▶ [Task instructions]
Begin at the line that contains "Screen dimensions: 335x178" and reproduce it along with every line after it to the end of the listing; skip any pictures.

BEGIN Dataset entries

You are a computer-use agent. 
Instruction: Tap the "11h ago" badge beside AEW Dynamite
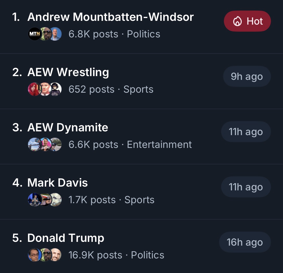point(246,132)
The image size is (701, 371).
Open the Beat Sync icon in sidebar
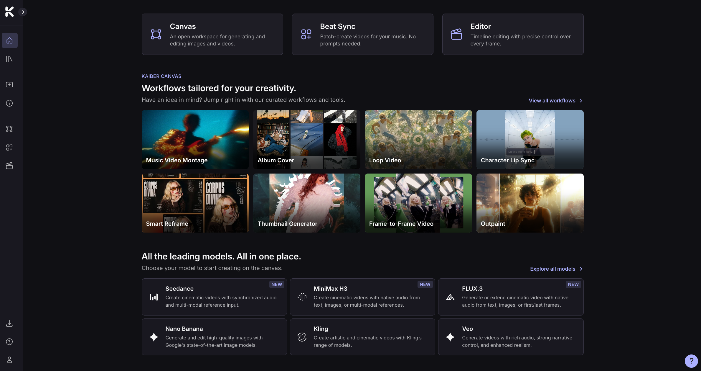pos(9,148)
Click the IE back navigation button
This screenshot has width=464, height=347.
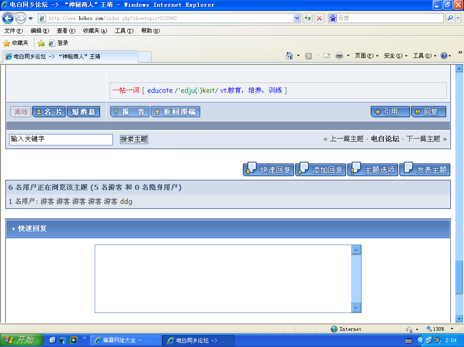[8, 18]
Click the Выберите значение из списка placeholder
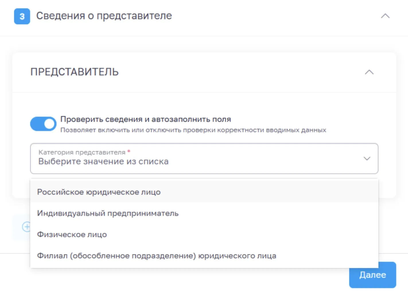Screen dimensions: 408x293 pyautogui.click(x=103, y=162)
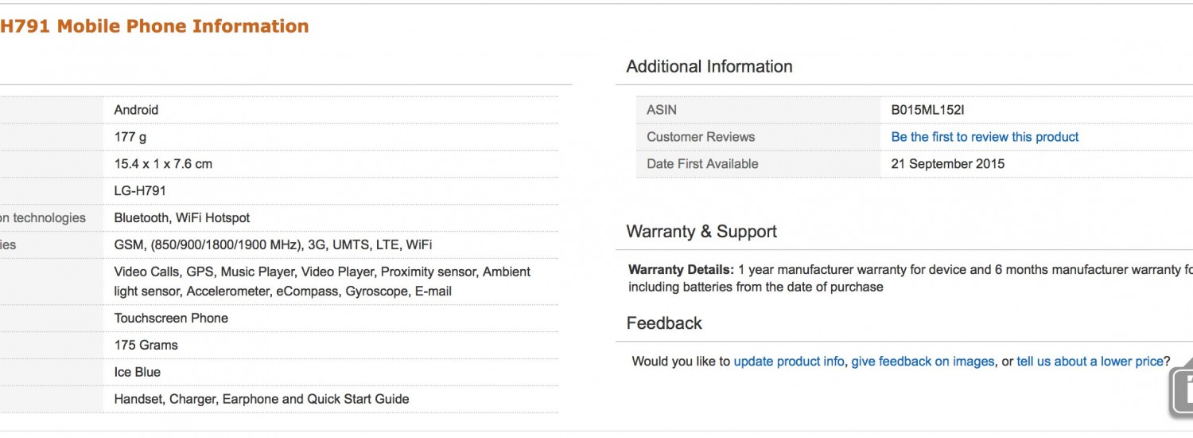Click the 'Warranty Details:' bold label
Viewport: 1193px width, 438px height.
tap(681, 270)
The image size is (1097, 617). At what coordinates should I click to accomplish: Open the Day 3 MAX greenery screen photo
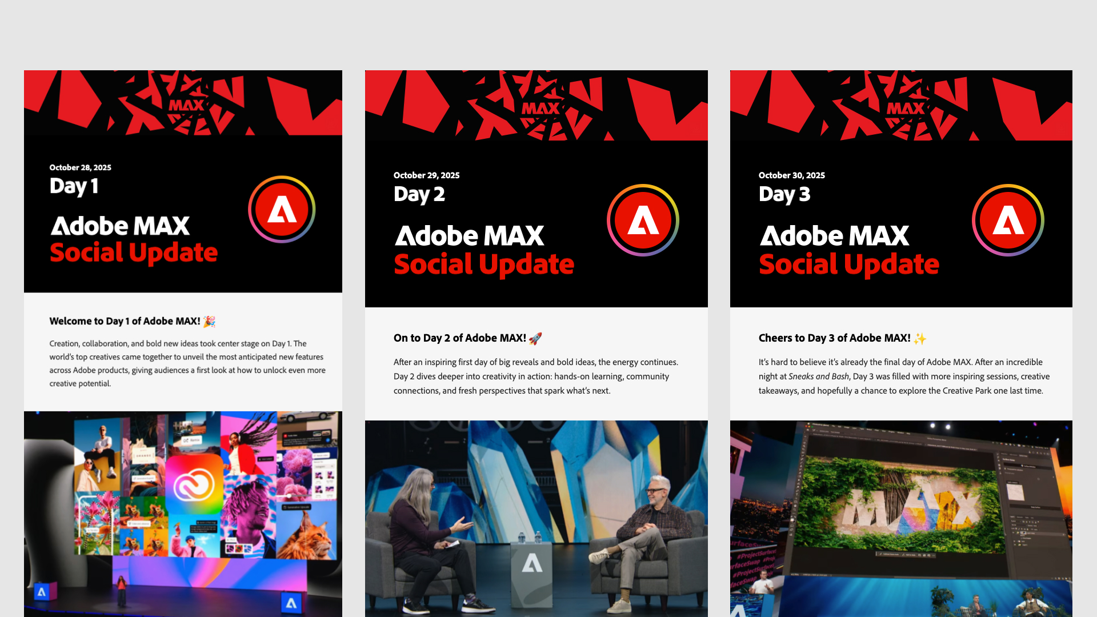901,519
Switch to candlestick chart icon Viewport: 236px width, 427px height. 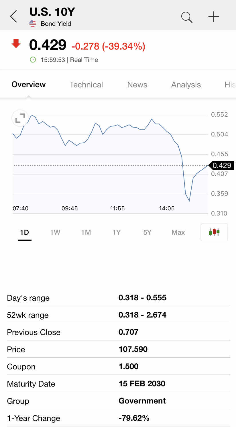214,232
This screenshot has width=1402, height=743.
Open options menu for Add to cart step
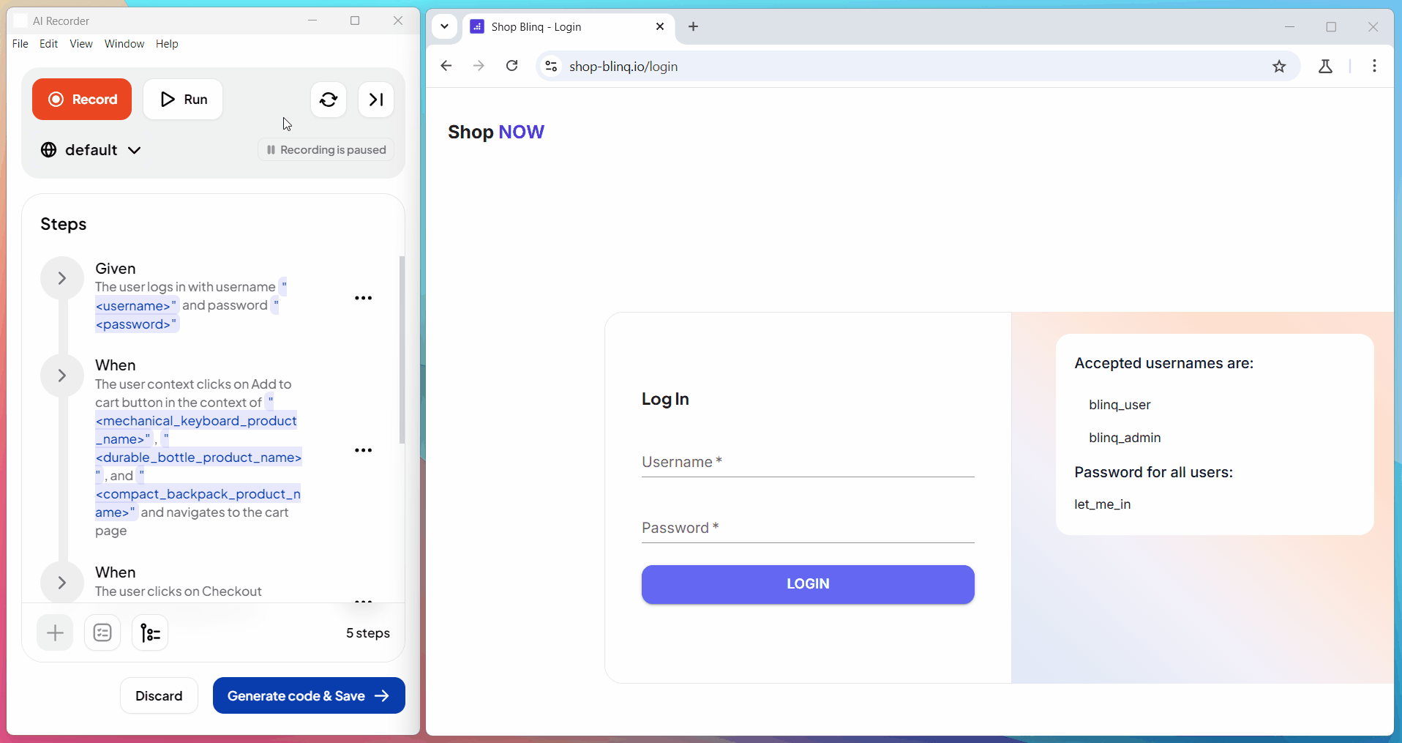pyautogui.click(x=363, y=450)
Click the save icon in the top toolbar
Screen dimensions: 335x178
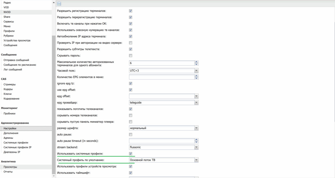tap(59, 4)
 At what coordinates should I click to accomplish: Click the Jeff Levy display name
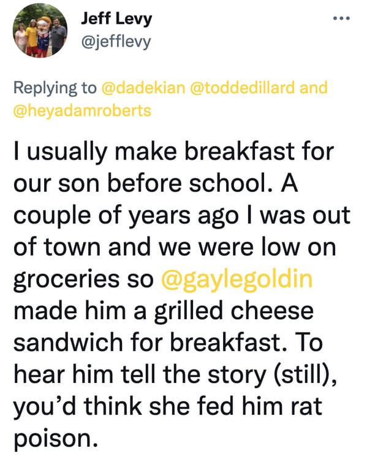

END Dataset entries

▶ [Task answer]
Screen dimensions: 335x178
tap(59, 4)
 At what coordinates should I click to accomplish: Click the Jeff Levy display name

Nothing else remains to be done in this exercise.